_Your goal_
The line containing "Screen dimensions: 1184x492" and every line after it, through the end of the material: copy these exactly and nothing else, leaving pictures out.

_The input_
------
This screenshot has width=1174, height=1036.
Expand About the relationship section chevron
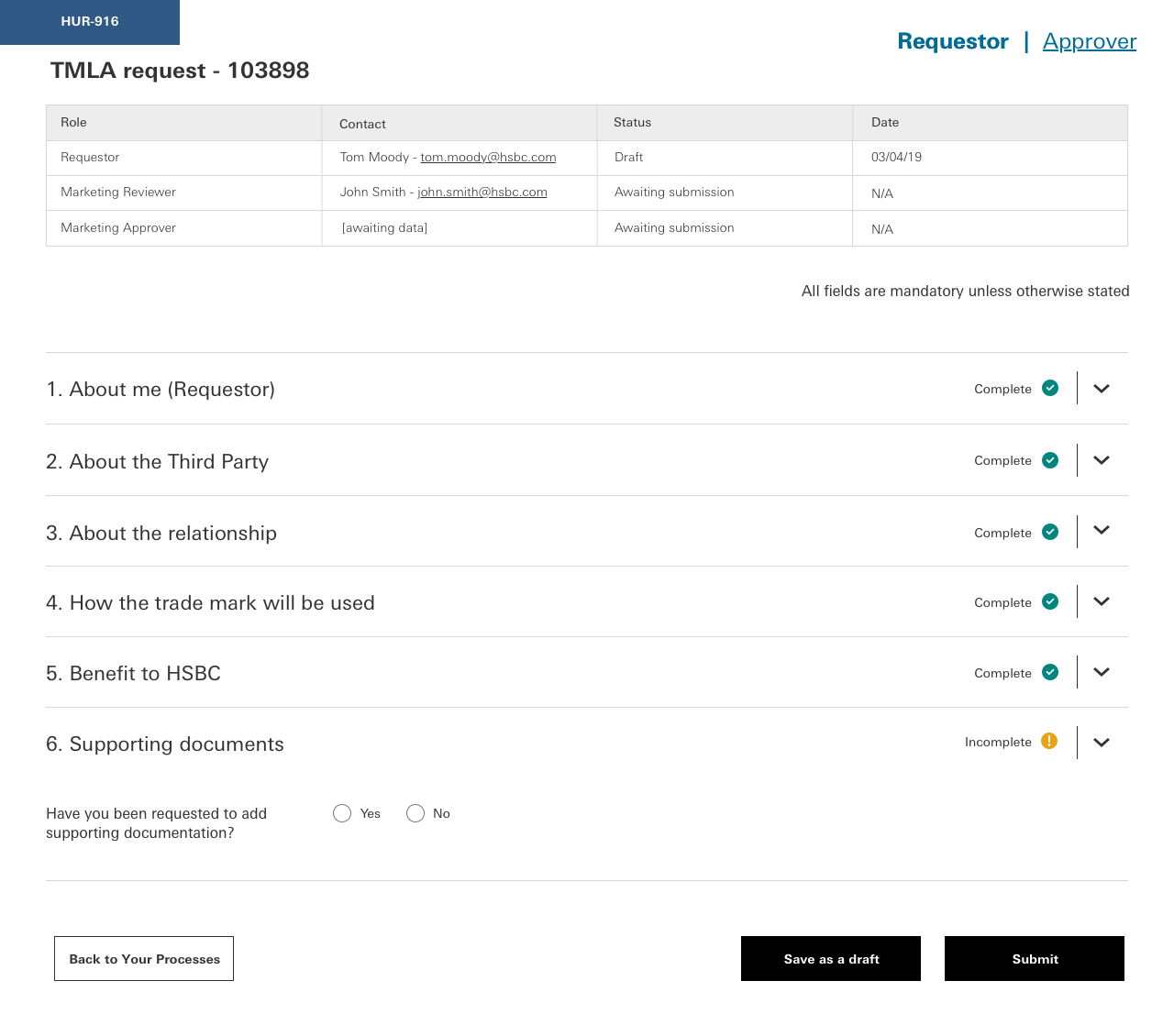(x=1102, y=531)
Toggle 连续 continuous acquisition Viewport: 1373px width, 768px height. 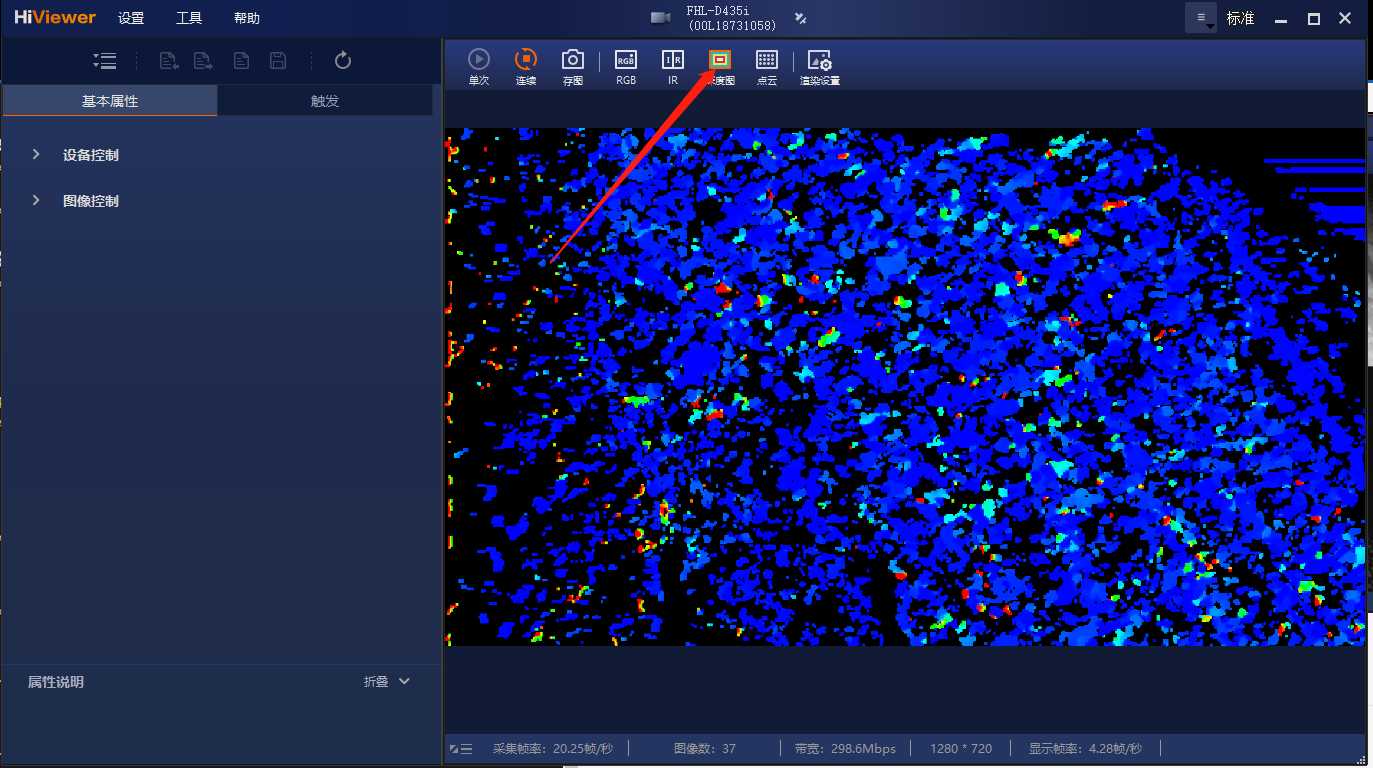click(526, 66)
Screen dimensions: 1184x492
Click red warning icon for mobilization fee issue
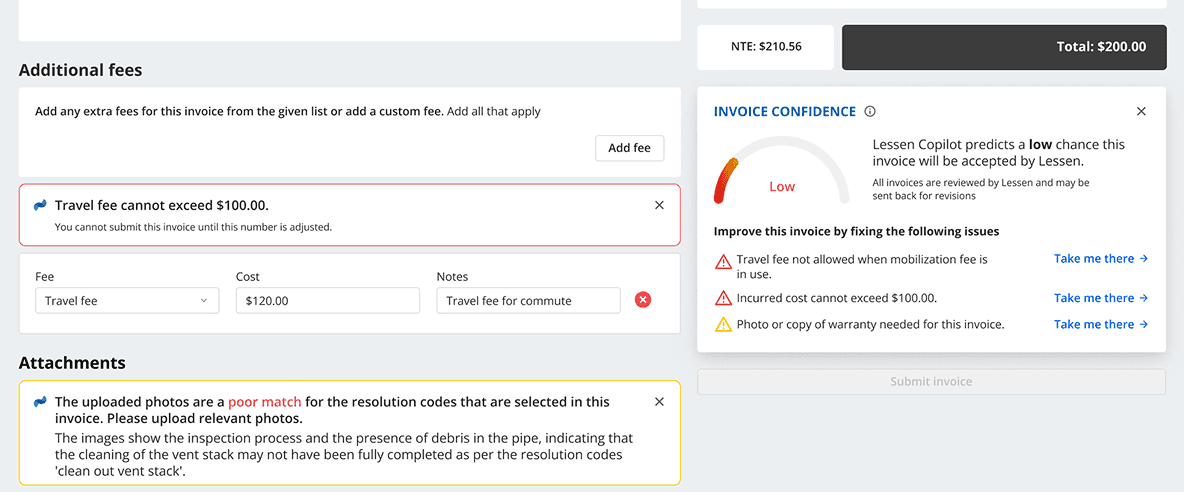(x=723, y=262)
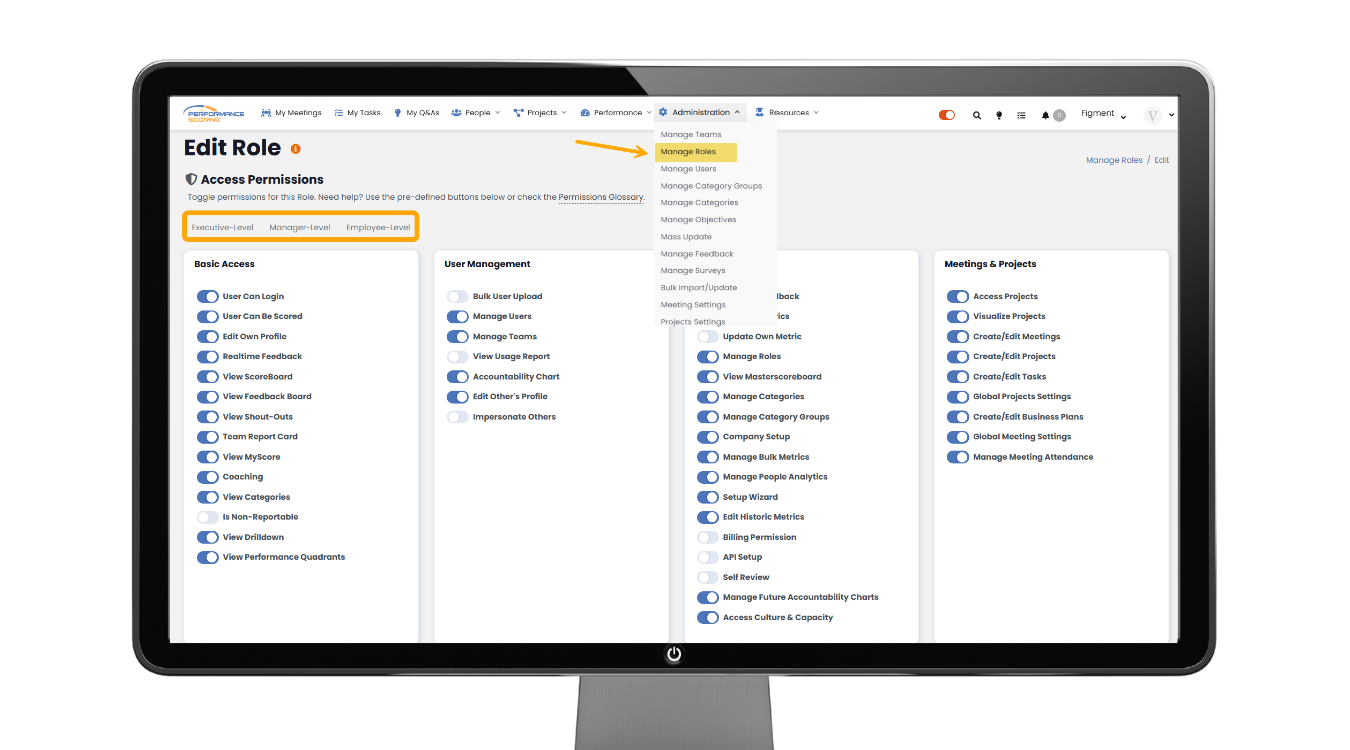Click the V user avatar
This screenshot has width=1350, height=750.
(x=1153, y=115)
------
_The completed task_
Screen dimensions: 1184x492
Click red warning icon for mobilization fee issue
(x=723, y=262)
Click the V user avatar
This screenshot has width=1350, height=750.
(x=1153, y=115)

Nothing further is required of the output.